Jan Wacław Zawadowski, pseudonym Zawado, (14 April 1891 – 15 November 1982) was a Polish painter of landscapes (mainly of Provence), still life, portraits, and figural scenes. Influenced mainly by Post-Impressionism, he was a pupil of Józef Pankiewicz. Co-founder of the Cercle des Artistes Polonais in Paris.

==Biography==
Jan-Waclaw Zawadowksi was born on 14 April 1891 in Volhynie in Russian Poland. His brother was Witold Eugeniusz. When he was 13, Zawadowski discovered French paintings.
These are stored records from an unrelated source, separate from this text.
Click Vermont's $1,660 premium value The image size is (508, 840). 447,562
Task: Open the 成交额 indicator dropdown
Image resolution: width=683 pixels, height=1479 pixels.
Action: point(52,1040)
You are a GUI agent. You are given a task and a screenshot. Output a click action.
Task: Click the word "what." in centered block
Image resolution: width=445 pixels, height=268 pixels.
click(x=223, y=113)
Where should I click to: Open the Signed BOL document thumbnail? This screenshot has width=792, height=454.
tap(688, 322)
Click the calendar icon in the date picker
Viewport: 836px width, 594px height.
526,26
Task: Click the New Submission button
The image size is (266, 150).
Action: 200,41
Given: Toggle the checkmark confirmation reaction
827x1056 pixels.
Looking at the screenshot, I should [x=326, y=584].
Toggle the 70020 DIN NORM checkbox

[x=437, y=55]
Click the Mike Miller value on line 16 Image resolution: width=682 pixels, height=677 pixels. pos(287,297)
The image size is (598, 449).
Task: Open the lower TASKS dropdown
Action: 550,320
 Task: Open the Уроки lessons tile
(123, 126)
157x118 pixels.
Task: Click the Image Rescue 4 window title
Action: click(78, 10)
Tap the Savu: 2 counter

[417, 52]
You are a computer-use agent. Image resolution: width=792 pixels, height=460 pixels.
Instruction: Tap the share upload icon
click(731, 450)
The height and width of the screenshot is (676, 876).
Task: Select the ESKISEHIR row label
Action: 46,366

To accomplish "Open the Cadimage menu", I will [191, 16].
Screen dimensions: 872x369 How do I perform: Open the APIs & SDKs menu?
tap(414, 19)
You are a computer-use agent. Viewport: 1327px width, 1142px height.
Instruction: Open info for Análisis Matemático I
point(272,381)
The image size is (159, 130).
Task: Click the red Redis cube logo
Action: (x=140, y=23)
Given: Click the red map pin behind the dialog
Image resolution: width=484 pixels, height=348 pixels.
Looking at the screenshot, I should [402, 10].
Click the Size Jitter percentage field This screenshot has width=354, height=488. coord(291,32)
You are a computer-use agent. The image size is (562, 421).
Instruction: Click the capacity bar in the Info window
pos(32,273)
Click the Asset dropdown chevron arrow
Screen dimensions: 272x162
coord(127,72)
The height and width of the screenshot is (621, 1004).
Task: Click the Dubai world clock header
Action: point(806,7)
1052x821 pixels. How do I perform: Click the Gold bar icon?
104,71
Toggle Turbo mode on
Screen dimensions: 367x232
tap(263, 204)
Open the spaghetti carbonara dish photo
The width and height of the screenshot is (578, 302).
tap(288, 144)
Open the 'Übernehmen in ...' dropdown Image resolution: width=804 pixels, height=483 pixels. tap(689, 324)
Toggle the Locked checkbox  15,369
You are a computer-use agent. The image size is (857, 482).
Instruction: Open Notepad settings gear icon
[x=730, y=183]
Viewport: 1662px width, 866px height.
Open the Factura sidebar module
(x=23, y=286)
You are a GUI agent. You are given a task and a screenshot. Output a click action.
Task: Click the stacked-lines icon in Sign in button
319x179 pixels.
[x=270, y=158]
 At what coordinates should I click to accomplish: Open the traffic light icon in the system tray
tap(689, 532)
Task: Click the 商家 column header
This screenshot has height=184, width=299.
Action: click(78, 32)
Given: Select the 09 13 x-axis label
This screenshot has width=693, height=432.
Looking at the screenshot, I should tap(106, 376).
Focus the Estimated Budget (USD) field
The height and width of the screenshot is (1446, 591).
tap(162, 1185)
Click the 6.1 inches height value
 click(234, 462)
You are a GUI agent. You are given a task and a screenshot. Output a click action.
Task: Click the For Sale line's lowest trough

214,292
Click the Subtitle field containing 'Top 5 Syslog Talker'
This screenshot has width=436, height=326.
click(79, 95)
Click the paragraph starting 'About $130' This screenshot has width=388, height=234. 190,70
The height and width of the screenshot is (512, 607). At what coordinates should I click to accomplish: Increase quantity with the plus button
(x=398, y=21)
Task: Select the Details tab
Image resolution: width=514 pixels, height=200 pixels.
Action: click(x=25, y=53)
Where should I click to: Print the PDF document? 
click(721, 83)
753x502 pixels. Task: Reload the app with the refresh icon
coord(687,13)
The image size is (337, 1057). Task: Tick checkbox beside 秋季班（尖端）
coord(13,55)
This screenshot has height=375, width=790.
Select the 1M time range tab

In 1910 he began to study at the Fine Art School of Cracovie in professor Józef Pankiewicz's studio. In 1912, Pankiewicz encouraged Zawadowski to go to Paris. After a brief stay in La Ruche, he moved to Montmartre. Then, he became active in the artistic community of Montparnasse. He signed his first and last contract of exclusivity with German art dealer Paul Cassirer, who organized many expositions in Germany. During the war, Zawadowski went to Spain for four years, mostly in Madrid where he met with friends, Polish painters, and Arthur Rubinstein.

In 1919, when the war ended, he went back to Paris. In 1920, Amedeo Modigliani died and Zawadowski moved into his studio. During the summer, Zawadowski visited Saint-Cirq Lapopie with Tsuguharu Foujita, Sanary or Le Blanc with Chaïm Soutine, and Bretagne where he painted landscapes.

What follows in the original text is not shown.